Job. List each line below that contains the string "JustBet", copying every such line in full.

Provided records.
<<<<

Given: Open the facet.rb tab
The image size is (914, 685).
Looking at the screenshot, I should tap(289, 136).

>>>>
<<<<

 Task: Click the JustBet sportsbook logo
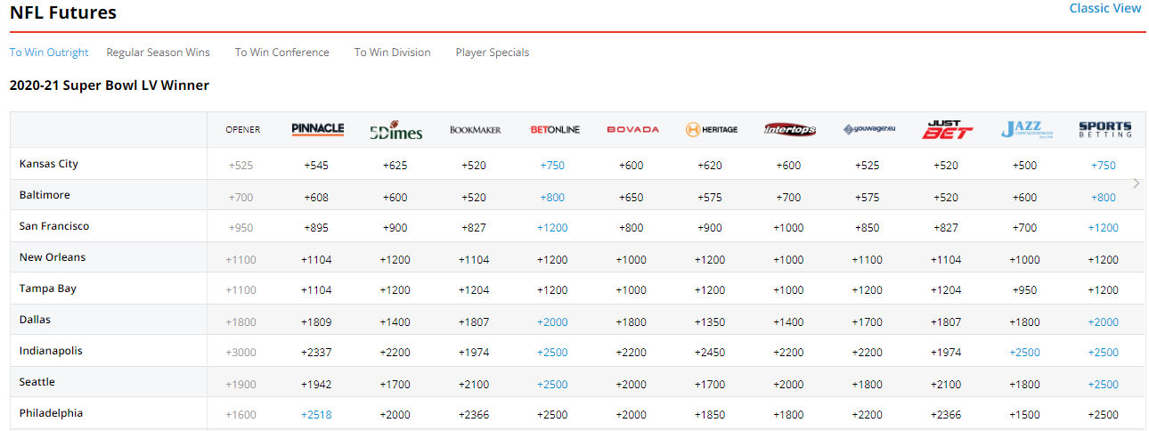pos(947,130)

>>>>

Output.
 Task: Click the JustBet sportsbook logo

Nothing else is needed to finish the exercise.